Rangga hanya tersenyum saja mendengar pertanyaan salah satu dari gadis kembar itu. Memang diakui dalam hati, tidak mudah membedakan kedua gadis ini jika mengenakan pakaian yang potongan dan warnanya sama. Wajah mereka begitu serupa, hampir tak ada bedanya. Hanya warna baju yang dikenakan saja yang membedakan.
Kedua gadis itu masih keheranan, karena Rangga bisa mengetahui tentang diri mereka. Padahal mereka tidak pernah saling berjumpa sebelum ini. Dan memang diakui, kalau nama Pendekar Rajawali Sakti sering didengar. Tapi baru kali ini mereka bisa berjumpa.
"Rasanya tidak ada lagi di jagat raya ini ada dua gadis kembar berkepandaian tinggi yang begitu serupa, dan hampir tak ada bedanya," kata Rangga diiringi senyuman menghias dibibir. "Kalau penilaianku tidak salah, benarkah dugaanku itu...?"
"Benar, kami memang dijuluki Dewi Kembar dari Utara," sahut Randita membenarkan dugaan Rangga.
"Ah.... Beruntung sekali bisa bertemu dengan kalian di sini," desah Rangga.
"Kau sengaja datang ke sini mencari kami...?" tanya Randita mulai diliputi kecurigaan.
"Ya," sahut Rangga singkat
"Untuk apa mencari kami?" sambung Randini bertanya.
"Rasanya tempat ini kurang cocok untuk berbicara. Sebaiknya, kita cari tempat yang lebih nyaman," kata Rangga tanpa menjawab pertanyaan kedua gadis itu.
Rangga langsung saja mengayunkan kakinya meninggalkan tempat yang sudah hancur porak-poranda ini. Sementara, si Dewi Kembar dari Utara saling berpandangan. Sebentar kemudian, mereka menatap punggung Rangga yang terus saja melangkah pergi tanpa menoleh lagi. Kedua gadis kembar itu kemudian mengayunkan kaki mengikuti Pendekar Rajawali Sakti, setelah saling melemparkan pandangan sebentar.

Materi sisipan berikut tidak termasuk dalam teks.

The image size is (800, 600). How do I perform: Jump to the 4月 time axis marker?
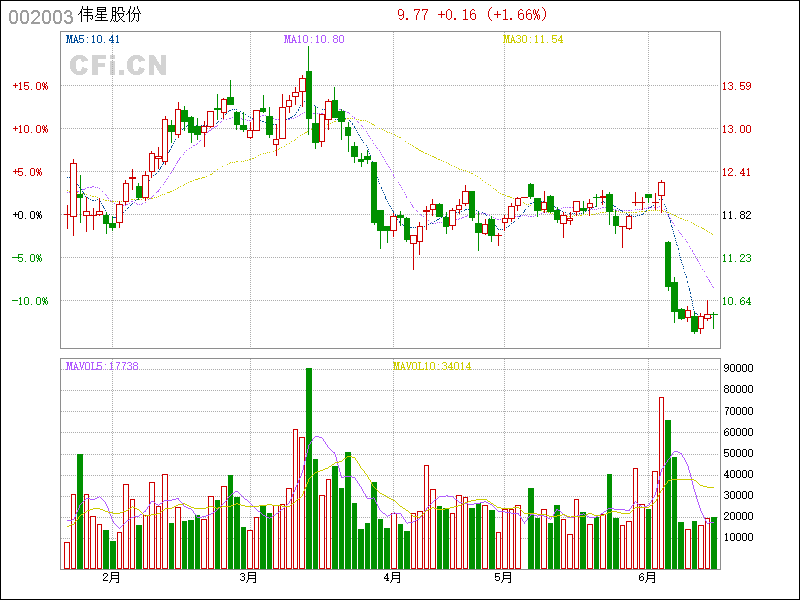(392, 577)
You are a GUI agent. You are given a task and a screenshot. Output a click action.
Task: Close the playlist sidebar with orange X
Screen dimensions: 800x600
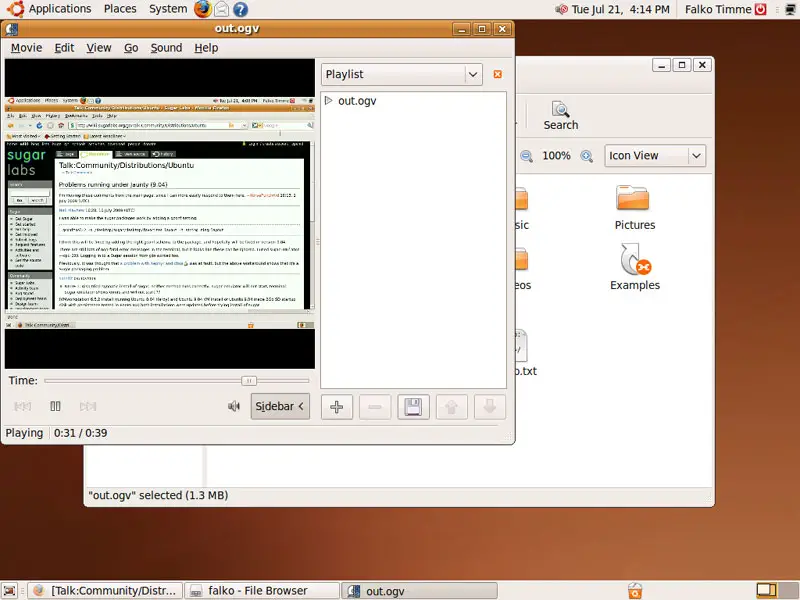(x=497, y=74)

"Aku memang sengaja datang ke Gunung Lawu ini untuk mencari kalian berdua...," jelas Rangga, memulai.
Pendekar Rajawali Sakti duduk bersandar di bawah pohon. Sedangkan Randita dan Randini duduk berdampingan sekitar setengah tombak di depan pemuda berbaju rompi putih ini. Mereka terdiam saja, memandangi wajah tampan di depannya.
"Kenapa kau mencari kami?" tanya Randita.

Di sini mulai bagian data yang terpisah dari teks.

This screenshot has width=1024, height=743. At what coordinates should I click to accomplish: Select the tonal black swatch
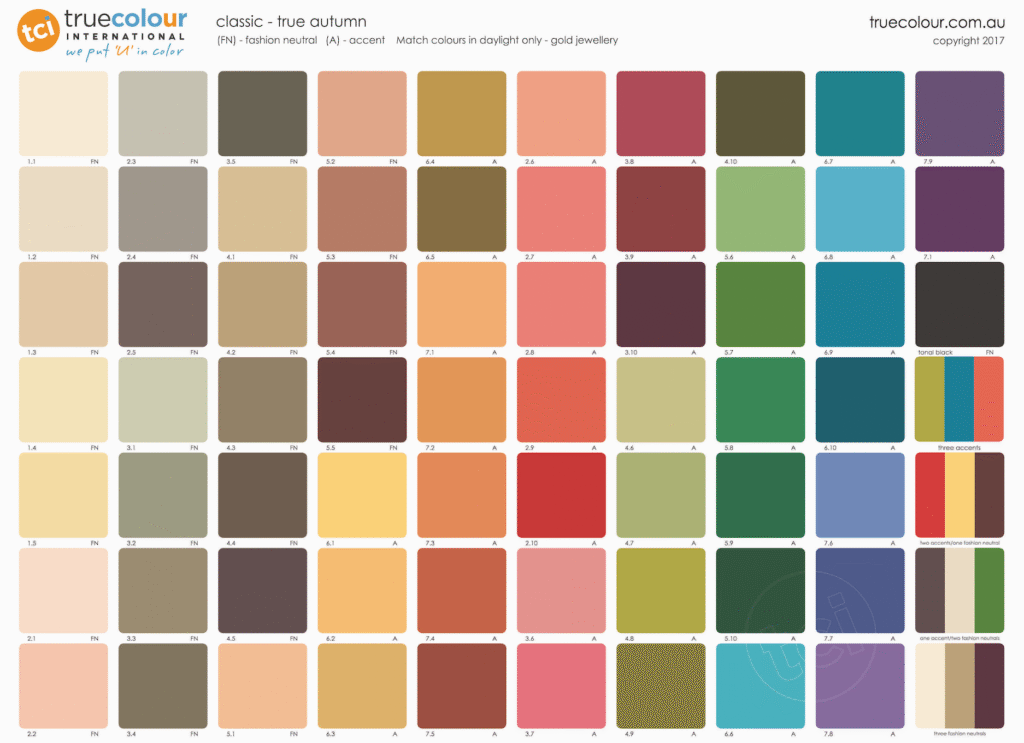pos(960,304)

"Ada pesan yang harus kusampaikan," sahut Rangga.
"Pesan...? Dari siapa?"
"Nyai Karti," sahut Rangga.
Dewi Kembar dari Utara terkejut mendengar jawaban Rangga barusan. Mereka sampai terlonjak bangkit, seperti disengat kala beracun. Sedangkan Rangga hanya memandangi saja dengan bibir tetap mengulas senyum. Kelihatan tenang sekali, seakan-akan tidak terpengaruh oleh keterkejutan kedua gadis kembar itu atas jawabannya barusan.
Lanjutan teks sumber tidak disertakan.